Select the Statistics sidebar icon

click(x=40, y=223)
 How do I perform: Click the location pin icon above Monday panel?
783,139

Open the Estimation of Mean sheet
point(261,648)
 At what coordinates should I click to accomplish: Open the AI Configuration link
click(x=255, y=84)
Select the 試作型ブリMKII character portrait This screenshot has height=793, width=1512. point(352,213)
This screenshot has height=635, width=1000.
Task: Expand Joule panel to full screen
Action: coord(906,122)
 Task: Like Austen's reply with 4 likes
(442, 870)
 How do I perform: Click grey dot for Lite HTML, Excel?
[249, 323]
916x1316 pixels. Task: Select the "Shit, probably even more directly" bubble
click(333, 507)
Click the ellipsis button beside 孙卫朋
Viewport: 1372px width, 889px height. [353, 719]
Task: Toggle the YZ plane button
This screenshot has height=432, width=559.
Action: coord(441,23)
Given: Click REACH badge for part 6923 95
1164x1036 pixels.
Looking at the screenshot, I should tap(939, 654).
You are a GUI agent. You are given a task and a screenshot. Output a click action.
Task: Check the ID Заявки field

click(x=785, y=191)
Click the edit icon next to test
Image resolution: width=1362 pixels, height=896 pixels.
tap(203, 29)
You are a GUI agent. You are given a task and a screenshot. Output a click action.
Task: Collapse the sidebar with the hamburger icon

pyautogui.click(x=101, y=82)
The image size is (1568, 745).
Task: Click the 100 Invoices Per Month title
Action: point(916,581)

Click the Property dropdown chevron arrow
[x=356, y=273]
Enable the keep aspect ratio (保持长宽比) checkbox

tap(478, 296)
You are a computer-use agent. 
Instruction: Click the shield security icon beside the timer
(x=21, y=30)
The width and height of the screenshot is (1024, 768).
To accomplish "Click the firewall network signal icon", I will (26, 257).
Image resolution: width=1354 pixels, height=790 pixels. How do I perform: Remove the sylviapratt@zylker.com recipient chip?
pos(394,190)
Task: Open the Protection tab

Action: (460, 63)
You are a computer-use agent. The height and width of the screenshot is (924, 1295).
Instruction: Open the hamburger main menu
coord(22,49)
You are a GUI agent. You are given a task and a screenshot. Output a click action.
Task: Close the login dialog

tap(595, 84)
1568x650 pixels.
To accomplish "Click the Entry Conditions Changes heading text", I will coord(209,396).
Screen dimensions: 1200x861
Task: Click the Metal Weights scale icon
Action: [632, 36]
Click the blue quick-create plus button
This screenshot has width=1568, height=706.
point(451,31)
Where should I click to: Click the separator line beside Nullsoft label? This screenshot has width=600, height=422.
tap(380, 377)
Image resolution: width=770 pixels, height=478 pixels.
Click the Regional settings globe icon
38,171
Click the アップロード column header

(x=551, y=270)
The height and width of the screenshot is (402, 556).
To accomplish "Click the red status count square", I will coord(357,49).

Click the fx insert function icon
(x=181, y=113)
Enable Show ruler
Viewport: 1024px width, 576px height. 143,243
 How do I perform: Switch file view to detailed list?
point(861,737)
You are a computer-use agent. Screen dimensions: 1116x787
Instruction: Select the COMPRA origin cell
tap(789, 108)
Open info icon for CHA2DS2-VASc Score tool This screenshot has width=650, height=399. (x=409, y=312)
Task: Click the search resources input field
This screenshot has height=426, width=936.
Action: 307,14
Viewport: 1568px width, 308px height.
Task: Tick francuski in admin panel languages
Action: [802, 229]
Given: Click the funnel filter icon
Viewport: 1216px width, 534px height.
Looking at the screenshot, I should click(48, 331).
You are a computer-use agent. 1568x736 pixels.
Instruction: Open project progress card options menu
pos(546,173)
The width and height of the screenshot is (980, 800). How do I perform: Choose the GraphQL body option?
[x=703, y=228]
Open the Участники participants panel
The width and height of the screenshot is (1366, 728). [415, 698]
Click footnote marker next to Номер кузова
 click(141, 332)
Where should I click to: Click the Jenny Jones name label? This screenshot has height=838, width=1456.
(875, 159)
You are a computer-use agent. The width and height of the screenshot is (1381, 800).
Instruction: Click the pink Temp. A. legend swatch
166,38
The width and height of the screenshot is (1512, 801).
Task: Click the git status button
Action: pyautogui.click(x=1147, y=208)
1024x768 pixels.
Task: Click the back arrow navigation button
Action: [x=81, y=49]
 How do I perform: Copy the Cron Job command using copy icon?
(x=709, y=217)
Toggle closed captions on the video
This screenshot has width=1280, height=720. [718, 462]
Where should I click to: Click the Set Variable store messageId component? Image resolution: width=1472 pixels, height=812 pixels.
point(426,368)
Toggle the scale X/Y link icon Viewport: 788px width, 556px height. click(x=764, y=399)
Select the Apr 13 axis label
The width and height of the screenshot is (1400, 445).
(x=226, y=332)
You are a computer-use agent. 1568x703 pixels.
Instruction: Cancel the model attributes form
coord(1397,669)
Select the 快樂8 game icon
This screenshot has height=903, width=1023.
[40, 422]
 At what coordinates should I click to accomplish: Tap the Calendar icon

• WHAT IS EXPECTED: Throughout the material above, find every line holding "agent" and copy it.

• RESPONSE TO THE TASK:
You are a GUI agent. You are given a task and a screenshot. Output a click action.
You are a GUI agent. You are given a task and a screenshot. Output a click action.
You are a computer-use agent. 
You are a computer-use agent. The height and width of the screenshot is (924, 1295).
You are a GUI agent. You are given a task and a screenshot. Output a click action.
You are a computer-use agent. Screen dimensions: 1116x787
You are a computer-use agent. 1568x736 pixels.
You are a computer-use agent. The width and height of the screenshot is (1381, 800).
You are a computer-use agent. 1568x703 pixels.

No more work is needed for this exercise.